Dataset entries:
= = =
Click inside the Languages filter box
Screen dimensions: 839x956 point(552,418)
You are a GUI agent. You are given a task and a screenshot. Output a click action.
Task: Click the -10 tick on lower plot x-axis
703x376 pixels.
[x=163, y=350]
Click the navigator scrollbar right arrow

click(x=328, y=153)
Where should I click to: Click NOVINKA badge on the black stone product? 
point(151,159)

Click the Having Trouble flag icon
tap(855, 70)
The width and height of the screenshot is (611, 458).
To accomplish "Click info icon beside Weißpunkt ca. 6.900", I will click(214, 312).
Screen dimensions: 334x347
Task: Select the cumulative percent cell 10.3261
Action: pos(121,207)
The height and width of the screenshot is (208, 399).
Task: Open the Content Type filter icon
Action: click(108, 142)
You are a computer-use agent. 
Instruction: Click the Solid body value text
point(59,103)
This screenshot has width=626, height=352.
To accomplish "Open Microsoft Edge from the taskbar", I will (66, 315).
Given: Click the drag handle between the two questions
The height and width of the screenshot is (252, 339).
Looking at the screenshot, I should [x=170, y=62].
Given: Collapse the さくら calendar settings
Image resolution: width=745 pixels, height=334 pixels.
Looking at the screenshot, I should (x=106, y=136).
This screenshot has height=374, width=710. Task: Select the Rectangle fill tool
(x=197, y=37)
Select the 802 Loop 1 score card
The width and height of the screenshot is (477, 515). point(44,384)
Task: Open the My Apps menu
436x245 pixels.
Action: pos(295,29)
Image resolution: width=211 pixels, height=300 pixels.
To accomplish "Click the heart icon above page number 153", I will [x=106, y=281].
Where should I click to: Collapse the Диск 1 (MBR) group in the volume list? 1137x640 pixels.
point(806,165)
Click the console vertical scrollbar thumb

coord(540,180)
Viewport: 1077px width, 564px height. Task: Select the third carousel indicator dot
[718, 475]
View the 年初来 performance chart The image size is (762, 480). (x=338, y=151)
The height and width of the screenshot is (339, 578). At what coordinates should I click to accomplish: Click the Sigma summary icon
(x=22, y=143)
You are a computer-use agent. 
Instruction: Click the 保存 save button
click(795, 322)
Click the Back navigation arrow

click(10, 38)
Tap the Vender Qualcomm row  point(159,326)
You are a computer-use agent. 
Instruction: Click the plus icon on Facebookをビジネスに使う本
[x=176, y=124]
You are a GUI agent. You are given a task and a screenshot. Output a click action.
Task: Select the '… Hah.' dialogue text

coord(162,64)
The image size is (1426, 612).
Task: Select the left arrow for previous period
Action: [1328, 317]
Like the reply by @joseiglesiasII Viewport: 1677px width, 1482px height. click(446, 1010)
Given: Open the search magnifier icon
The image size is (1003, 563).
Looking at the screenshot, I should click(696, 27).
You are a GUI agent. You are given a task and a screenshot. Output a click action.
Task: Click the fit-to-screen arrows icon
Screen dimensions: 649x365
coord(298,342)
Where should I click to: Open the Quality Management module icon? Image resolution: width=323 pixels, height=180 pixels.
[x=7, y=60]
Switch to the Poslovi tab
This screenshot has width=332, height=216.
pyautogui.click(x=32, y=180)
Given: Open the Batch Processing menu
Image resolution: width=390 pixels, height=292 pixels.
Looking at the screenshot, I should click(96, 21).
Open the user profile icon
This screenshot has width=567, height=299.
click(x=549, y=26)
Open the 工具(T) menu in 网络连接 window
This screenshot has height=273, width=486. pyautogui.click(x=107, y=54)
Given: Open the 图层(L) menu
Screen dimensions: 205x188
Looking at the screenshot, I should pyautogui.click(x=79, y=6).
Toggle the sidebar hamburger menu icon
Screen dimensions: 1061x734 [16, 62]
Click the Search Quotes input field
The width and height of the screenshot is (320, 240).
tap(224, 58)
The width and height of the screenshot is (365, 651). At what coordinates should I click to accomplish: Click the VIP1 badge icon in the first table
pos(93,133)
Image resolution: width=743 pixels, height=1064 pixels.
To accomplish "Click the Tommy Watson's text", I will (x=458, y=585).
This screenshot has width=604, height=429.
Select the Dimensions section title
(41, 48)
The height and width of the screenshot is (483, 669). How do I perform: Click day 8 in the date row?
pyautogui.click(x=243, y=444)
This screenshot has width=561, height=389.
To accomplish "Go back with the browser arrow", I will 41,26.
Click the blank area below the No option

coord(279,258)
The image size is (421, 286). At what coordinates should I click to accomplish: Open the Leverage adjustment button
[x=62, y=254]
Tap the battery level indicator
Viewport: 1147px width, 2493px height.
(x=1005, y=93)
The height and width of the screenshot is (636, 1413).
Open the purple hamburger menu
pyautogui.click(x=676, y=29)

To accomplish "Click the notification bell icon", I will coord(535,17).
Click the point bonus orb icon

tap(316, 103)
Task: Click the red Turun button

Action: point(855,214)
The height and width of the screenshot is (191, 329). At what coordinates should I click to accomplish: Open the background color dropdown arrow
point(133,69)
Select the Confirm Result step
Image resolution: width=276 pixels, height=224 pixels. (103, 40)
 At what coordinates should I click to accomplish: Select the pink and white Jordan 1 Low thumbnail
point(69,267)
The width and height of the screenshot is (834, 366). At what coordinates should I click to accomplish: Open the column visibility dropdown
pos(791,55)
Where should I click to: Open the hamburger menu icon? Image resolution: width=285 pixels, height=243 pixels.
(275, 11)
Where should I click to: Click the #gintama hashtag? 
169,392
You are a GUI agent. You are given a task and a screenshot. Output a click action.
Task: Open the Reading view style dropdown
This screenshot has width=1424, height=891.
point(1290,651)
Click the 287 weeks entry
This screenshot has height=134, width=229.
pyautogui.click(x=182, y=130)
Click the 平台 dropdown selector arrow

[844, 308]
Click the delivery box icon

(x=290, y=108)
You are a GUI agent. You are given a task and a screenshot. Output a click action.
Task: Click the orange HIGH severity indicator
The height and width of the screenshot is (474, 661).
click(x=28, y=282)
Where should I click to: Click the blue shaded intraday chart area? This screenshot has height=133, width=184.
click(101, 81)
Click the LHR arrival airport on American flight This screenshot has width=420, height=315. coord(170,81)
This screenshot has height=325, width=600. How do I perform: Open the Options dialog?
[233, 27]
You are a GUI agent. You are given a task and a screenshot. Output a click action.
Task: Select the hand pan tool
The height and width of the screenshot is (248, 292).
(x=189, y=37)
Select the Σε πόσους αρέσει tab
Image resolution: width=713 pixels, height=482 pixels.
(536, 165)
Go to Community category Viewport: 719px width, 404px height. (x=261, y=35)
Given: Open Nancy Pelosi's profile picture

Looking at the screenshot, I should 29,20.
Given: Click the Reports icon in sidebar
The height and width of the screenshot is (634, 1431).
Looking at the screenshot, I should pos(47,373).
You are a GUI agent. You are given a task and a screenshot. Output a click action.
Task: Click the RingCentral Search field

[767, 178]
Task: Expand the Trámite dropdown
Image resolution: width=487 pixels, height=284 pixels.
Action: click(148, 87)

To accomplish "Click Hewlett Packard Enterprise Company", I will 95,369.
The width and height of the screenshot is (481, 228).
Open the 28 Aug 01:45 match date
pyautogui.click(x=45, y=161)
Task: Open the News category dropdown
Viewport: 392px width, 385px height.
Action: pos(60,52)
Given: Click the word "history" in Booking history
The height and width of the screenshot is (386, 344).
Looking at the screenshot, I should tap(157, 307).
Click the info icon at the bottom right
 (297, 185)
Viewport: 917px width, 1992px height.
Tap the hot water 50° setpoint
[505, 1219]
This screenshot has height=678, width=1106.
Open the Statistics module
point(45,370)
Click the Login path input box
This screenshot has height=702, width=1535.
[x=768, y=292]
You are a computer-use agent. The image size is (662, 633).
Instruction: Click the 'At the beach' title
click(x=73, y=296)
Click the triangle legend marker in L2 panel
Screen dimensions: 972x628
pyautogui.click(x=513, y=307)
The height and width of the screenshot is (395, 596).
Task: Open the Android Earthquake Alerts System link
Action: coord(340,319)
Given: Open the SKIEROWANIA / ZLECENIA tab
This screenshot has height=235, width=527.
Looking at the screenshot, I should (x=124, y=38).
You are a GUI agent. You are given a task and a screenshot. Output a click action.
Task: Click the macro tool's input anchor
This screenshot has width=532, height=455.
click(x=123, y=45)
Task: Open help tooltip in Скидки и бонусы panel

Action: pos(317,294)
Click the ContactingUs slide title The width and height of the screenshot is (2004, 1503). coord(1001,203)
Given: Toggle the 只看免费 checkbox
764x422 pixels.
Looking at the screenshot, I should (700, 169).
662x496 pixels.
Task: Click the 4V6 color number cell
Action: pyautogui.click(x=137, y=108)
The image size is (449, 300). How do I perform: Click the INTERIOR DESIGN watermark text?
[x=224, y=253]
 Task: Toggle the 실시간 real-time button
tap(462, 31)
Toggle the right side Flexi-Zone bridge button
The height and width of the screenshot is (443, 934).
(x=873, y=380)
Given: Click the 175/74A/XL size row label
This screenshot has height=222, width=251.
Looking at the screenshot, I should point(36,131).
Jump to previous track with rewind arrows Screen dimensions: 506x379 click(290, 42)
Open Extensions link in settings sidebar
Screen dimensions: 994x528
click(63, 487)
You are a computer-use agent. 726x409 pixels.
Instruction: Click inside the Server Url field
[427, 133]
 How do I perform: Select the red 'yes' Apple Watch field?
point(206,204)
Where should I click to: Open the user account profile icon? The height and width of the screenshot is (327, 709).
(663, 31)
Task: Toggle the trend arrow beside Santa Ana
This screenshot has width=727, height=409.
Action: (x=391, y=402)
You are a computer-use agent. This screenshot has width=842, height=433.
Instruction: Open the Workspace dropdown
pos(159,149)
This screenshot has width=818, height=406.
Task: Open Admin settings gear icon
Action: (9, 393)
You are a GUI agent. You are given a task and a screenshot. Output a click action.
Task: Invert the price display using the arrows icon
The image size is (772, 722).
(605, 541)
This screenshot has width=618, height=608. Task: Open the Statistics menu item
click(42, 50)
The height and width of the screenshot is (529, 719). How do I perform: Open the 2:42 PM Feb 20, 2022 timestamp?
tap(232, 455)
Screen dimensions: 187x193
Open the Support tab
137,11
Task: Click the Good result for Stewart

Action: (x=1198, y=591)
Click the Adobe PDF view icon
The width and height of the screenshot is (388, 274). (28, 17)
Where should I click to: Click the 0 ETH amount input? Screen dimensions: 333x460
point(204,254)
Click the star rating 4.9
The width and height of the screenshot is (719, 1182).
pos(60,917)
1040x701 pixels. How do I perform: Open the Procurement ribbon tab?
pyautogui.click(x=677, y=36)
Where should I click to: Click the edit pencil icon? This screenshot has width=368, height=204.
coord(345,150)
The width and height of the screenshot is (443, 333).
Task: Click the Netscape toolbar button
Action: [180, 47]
= = =
What you are asked to do –
Search the lines above for the string "category" and copy each line that has it.

Output –
Go to Community category Viewport: 719px width, 404px height. (x=261, y=35)
Task: Open the News category dropdown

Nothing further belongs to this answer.